> **Stored items**:
⁂

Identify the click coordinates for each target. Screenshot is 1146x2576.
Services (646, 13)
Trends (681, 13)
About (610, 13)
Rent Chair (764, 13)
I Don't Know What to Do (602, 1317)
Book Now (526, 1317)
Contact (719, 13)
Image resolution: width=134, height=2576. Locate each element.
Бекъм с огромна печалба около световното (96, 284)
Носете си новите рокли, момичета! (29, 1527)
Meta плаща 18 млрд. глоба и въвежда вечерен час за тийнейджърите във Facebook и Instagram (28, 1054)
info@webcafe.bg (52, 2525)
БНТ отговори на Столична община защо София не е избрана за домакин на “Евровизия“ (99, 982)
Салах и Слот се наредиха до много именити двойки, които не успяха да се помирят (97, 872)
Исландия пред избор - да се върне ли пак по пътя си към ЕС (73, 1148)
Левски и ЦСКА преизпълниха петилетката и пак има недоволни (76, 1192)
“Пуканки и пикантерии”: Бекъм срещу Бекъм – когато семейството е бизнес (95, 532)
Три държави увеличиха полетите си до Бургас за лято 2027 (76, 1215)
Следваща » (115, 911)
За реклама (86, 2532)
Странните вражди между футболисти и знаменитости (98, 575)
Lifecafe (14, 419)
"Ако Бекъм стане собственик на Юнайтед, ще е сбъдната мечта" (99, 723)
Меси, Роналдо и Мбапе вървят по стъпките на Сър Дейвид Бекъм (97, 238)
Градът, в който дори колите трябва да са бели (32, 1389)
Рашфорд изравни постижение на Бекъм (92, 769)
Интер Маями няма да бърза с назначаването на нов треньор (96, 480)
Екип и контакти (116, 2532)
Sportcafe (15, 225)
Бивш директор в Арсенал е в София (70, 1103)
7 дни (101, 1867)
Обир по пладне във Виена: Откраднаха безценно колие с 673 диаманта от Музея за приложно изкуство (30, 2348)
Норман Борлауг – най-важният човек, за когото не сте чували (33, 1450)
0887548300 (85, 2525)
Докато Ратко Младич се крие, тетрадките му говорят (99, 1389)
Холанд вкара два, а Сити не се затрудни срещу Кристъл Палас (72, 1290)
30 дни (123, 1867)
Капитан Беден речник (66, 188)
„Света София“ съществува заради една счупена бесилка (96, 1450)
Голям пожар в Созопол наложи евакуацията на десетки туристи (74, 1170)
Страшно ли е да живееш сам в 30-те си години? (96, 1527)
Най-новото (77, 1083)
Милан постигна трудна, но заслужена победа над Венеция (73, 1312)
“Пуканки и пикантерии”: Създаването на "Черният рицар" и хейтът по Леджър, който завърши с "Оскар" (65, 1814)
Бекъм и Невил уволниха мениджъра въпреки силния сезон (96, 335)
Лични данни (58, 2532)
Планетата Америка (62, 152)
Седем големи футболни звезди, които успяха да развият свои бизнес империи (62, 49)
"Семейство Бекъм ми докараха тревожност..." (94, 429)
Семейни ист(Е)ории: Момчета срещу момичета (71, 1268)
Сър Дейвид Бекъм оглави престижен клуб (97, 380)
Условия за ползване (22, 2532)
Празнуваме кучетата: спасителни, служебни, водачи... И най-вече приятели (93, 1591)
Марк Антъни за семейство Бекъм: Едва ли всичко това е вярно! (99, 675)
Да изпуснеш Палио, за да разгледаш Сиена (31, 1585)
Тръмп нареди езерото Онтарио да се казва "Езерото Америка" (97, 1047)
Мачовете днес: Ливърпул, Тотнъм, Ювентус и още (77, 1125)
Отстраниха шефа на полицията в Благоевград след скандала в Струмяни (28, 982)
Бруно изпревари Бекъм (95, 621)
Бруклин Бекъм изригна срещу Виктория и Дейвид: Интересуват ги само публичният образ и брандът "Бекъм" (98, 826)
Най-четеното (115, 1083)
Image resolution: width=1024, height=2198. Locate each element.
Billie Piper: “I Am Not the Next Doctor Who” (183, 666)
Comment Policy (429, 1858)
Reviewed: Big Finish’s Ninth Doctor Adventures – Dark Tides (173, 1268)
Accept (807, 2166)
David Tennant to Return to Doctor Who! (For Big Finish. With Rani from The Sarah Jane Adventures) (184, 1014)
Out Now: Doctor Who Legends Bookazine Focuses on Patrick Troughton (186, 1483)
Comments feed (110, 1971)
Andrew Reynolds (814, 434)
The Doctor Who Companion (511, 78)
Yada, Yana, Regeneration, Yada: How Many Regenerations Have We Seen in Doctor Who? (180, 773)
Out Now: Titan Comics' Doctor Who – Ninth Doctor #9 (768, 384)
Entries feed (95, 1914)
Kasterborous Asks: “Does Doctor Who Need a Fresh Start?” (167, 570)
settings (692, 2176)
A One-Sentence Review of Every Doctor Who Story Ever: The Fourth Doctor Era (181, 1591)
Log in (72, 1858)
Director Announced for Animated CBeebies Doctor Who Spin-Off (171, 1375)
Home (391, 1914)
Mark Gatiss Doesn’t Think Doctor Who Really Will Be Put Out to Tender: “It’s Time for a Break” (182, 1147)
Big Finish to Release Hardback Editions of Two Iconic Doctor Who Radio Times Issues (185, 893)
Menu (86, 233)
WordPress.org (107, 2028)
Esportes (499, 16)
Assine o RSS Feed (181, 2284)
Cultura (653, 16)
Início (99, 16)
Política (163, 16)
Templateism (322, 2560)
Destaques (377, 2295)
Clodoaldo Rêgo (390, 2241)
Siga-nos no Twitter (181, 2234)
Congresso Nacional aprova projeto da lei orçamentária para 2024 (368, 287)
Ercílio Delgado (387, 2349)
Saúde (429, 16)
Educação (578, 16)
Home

⁂

> **Goal of the exercise**:
Write out exactly the lines from the one containing "Esportes (499, 16)" through the end of the data, both included. Add nothing else.

> **Finished task**:
Esportes (499, 16)
Assine o RSS Feed (181, 2284)
Cultura (653, 16)
Início (99, 16)
Política (163, 16)
Templateism (322, 2560)
Destaques (377, 2295)
Clodoaldo Rêgo (390, 2241)
Siga-nos no Twitter (181, 2234)
Congresso Nacional aprova projeto da lei orçamentária para 2024 (368, 287)
Ercílio Delgado (387, 2349)
Saúde (429, 16)
Educação (578, 16)
Home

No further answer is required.